Chevallier, Boisseau, Lavergne

ReSet

David Chevallier (g), Sébastien Boisseau (b), Christophe Lavergne (d)

Label / Distribution : Yolk Records

Quatre ans après Curiosity déjà paru chez Yolk, on retrouve un trio qui compte désormais treize années d’existence et présente un répertoire d’une dizaine de compositions dont la fluidité d’exécution trouve son explication dans l’expérience acquise au fil de cette grosse décennie. Dans cette musique où la connaissance de l’autre permet les audaces personnelles, la confiance est non seulement le moyen le plus sûr de laisser circuler la musique sans qu’aucune proposition ne soit déstabilisatrice, mais elle invite à repousser le champ d’expression au bénéfice du collectif.

En quelques notes, le trio sait en effet poser des ambiances limpides et immédiates. Sous leur apparente clarté, les compositions de David Chevallier sont à écouter avec méticulosité, leur refus des évidences mièvres s’épanouissant plutôt dans un discours à l’efficacité tranchante au sein duquel chacun s’exprime pleinement.

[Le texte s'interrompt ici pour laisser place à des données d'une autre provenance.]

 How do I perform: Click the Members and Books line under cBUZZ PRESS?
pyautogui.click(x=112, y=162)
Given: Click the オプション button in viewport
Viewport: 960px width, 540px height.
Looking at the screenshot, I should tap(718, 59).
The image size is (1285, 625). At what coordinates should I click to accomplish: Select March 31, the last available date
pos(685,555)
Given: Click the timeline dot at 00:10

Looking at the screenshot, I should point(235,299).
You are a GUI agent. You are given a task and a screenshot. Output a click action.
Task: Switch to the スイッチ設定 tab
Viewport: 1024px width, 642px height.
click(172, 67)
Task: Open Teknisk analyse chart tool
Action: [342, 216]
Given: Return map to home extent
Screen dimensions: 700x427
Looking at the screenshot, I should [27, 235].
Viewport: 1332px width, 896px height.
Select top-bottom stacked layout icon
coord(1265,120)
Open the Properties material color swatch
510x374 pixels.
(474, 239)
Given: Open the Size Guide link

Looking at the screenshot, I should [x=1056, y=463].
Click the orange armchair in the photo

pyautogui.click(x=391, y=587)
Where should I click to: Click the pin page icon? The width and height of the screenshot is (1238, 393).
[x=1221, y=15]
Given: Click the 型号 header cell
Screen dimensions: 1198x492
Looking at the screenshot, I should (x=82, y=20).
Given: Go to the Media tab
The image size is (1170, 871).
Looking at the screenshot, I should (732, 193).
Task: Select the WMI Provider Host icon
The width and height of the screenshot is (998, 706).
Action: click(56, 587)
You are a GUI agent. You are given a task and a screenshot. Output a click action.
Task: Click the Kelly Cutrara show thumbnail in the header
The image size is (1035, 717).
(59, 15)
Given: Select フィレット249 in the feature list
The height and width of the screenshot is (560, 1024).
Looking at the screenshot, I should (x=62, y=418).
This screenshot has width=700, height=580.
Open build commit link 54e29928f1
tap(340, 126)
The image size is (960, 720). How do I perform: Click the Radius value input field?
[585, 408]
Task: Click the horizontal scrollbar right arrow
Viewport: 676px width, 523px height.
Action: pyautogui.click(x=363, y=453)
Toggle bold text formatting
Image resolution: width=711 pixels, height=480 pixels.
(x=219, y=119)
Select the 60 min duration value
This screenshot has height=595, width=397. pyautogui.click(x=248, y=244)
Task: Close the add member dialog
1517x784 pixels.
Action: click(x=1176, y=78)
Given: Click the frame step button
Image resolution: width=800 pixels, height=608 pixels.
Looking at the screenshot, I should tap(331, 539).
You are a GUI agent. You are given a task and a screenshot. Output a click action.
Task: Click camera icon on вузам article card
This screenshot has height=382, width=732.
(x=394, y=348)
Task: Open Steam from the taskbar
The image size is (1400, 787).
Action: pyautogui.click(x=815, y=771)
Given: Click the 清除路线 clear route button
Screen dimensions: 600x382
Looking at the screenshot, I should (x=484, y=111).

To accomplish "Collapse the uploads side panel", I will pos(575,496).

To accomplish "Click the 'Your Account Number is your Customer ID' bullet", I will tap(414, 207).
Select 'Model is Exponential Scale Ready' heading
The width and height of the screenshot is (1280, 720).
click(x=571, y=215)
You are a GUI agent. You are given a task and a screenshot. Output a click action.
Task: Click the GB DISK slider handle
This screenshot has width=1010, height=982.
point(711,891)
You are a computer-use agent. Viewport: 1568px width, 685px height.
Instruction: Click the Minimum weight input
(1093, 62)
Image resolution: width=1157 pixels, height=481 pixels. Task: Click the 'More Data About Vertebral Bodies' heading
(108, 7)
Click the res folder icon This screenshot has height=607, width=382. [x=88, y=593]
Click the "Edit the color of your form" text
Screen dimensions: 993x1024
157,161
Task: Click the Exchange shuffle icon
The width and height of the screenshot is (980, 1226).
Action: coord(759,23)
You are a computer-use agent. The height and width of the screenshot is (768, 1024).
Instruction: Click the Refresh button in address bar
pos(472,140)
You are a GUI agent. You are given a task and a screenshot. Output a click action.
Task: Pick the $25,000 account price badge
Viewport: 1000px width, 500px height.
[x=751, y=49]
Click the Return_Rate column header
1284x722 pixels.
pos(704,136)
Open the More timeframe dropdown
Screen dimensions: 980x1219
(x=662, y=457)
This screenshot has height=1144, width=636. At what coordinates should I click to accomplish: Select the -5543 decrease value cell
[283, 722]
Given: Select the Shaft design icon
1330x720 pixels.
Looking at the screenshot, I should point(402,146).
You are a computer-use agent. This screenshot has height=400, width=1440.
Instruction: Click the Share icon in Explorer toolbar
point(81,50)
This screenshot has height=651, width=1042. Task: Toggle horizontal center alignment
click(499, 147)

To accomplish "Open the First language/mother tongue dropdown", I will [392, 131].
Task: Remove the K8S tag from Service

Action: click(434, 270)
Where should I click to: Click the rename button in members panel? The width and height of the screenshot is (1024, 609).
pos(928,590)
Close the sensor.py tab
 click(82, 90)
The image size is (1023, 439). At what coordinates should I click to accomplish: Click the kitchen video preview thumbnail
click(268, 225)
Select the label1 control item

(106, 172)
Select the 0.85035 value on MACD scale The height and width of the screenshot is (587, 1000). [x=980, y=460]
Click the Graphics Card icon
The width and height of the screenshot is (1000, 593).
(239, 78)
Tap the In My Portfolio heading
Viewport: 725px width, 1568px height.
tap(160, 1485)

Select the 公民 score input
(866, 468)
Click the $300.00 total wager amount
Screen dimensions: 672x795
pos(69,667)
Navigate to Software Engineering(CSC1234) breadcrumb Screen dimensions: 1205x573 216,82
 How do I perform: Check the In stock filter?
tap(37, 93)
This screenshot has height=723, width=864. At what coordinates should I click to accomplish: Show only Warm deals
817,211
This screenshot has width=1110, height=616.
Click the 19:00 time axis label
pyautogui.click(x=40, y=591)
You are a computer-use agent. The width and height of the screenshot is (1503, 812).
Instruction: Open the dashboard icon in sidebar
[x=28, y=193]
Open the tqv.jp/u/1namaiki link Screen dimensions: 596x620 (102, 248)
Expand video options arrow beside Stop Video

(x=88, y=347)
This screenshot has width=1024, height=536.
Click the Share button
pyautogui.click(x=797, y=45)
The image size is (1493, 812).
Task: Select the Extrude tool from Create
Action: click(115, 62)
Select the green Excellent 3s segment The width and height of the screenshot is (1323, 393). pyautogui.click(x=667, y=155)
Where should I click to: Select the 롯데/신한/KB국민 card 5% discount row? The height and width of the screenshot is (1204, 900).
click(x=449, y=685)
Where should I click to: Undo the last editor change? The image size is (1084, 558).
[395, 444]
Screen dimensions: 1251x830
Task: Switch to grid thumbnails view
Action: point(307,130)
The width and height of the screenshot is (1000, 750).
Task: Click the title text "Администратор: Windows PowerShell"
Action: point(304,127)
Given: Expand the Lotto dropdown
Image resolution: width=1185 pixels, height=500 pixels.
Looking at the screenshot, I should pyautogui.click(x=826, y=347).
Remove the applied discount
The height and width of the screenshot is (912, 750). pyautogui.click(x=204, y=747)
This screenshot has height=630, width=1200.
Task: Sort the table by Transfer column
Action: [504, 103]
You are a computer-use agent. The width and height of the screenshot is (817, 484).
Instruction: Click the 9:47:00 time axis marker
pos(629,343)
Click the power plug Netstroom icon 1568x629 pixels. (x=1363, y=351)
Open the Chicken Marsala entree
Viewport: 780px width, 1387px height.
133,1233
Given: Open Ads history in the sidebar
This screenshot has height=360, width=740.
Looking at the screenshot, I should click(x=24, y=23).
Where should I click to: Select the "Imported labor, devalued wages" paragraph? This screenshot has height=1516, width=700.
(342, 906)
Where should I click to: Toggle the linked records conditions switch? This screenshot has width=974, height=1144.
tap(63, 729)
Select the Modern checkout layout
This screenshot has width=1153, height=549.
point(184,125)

Que ce soit dans ses arrangements complexes qui font valoir les nombreuses dimensions de sa guitare comme dans les parties improvisées où jamais il ne surjoue, le guitariste se porte principalement au service d’un ensemble. Avec son style affûté, de plus en plus épuré, il est le garant d’une combinaison orchestrale qui répartit les voix et les fonctions avec un vrai souci de l’agencement et que vient polir généreusement la basse chantante et robuste de Sébastien Boisseau.

Car c’est bien d’une interaction tripartite qu’il est question, le travail de fond de Christophe Lavergne n’y est, de son côté, pas pour rien - tant s’en faut. Sa manière habile de créer des strates rythmiques qui n’épousent pas l’arithmétique des mesures mais les décalent subtilement installent souvent le triangle dans une temporalité flottante toujours vivifiante et réjouissante. Derrière ce répertoire mis à l’honneur, on entend effectivement un savoir-faire d’une grande inventivité, résultante d’un indéniable plaisir de jeu.